SMAL - A (S)imple, (M)ark-sweep (AL)locator

Overview

SMAL is a simple mark-sweep allocator for small objects. It is designed to be as minimal, performant and modular as possible.

It is not a drop-in replacement for malloc() and free().
It uses only malloc(), free(), mmap(), and munmap().
It has no default collection scheduling policy; users must explicitly start a collection.
It has no default root marking policy.
Is neither conservative, nor type-safe; users can configure it for both scenarios.
It should work in co-operation with any malloc()/free() implementation.
Most advanced options are supported on Linux and OS X.
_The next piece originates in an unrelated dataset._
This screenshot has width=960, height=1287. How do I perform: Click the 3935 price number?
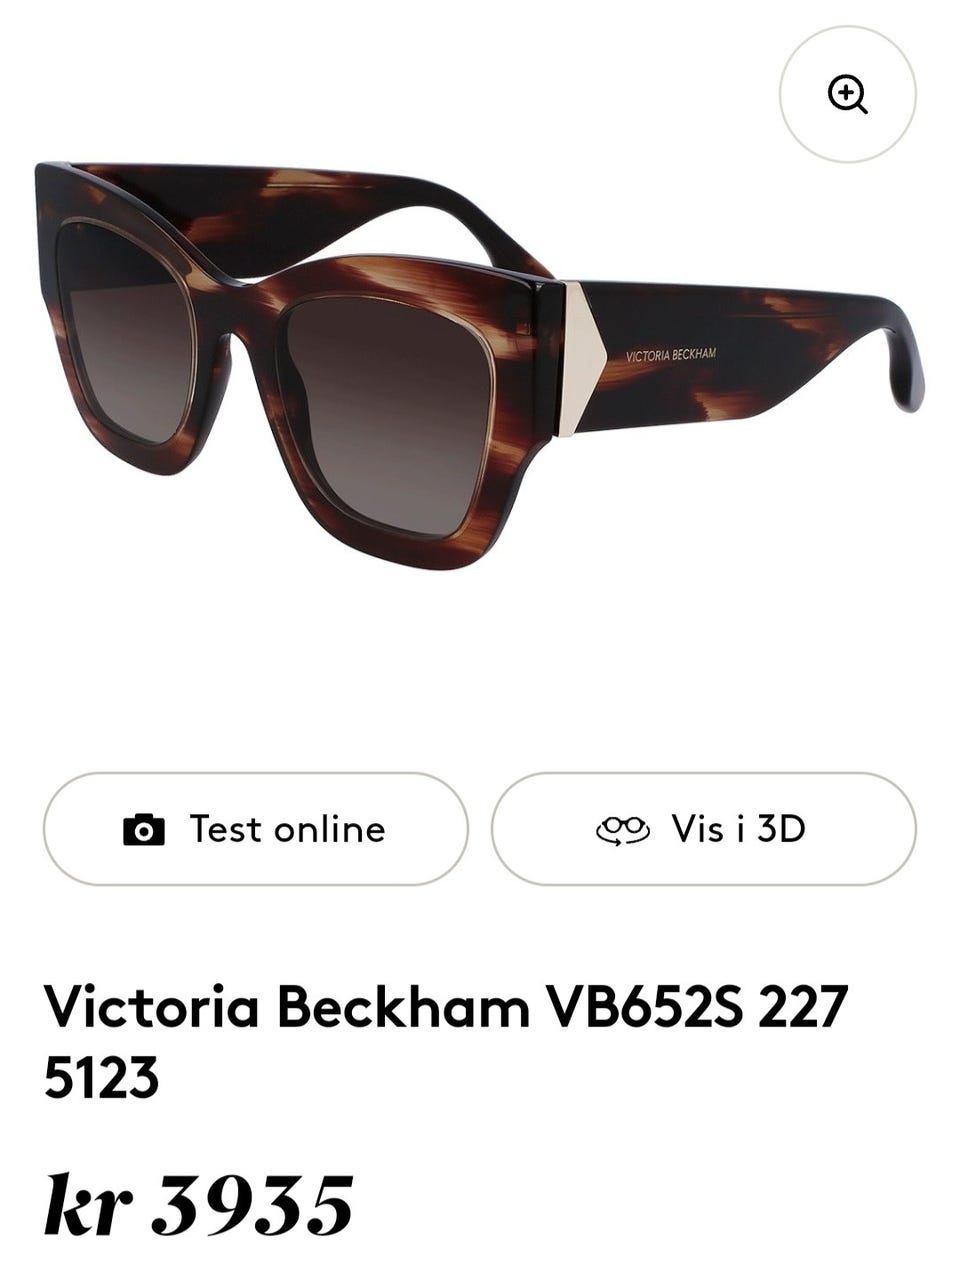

It does, however, optionally support:

Threads.
Explicit, exact root declarations of globals and stack variables.
Implicit, conservative root scanning of stack variables and register sets.
Weak references.
Reference queues.
Finalizers.
Remembered Sets for Mostly Unchanging Objects. (See below).

Main API

smal_type_for_desc(smal_type_descriptor *desc) locates or creates a new smal_type object for objects of a particular size, mark and free functions.
smal_alloc(smal_type *type) allocates a new object of smal_type.
smal_mark_ptr(void * ptr) marks a potential pointer. This is called from within a smal_type mark_func.
smal_collect() starts a collection.

Data Structure Overview

smal_type represents a user-data type of a fixed size, with mark and free callbacks.
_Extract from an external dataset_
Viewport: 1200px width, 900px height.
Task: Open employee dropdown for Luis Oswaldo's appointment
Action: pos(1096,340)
smal_page represents an mmap() region of smal_page_size aligned to smal_page_size.

smal_buffer represents the state of objects in a smal_page. It handles parcelling and bookkeeping for all objects allocated from its smal_page.

Types

smal_type defines the size of objects and other characteristics that will be allocated from one or more smal_buffers. mark_func and free_func callbacks can be registered for each smal_type.

Page Allocation

Each smal_page is allocated from the OS via mmap() and is ensured to be aligned to smal_page_size. The reasons for this aggressive alignment are discussed below. This is achieved by attempting to allocate smal_page_size bytes using MAP_ANON mmap(). If this buffer not aligned, SMAL munmap()s the attempted buffer and mmap()s smal_page_size * 2 bytes and subsequently munmap()s the unaligned portion(s).

Buffer Allocation

SMAL supports two smal_buffer allocation options:

Use a portion at the head each page for the page's smal_buffer structure.
Allocate a smal_buffer structure using malloc() and store a pointer to it in the first word of the page.
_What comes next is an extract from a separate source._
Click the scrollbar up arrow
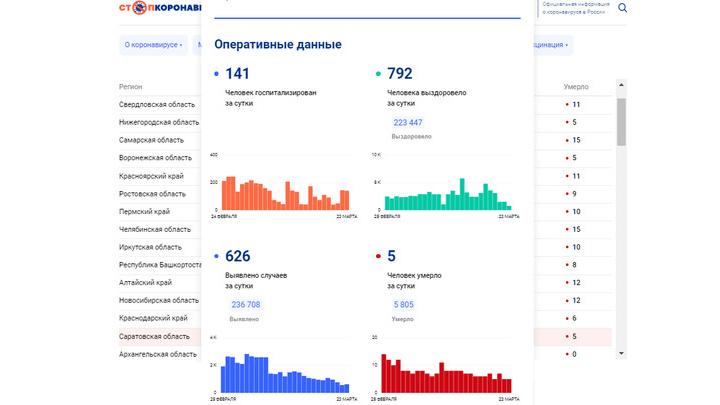[621, 88]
The former has better performance, since every smal_page* and its smal_buffer* is the same pointer, but bookkeeping operations will dirty pages during allocation and collection. This can cause unnecessary copy-on-write effort in forked processes. The latter avoids page mutations during allocation and collections but has an additional pointer dereference when mapping smal_page* pointers to smal_buffer* pointers.

Object Allocation

Objects are allocated by smal_alloc(smal_type*). Note: objects are allocated by type, not size.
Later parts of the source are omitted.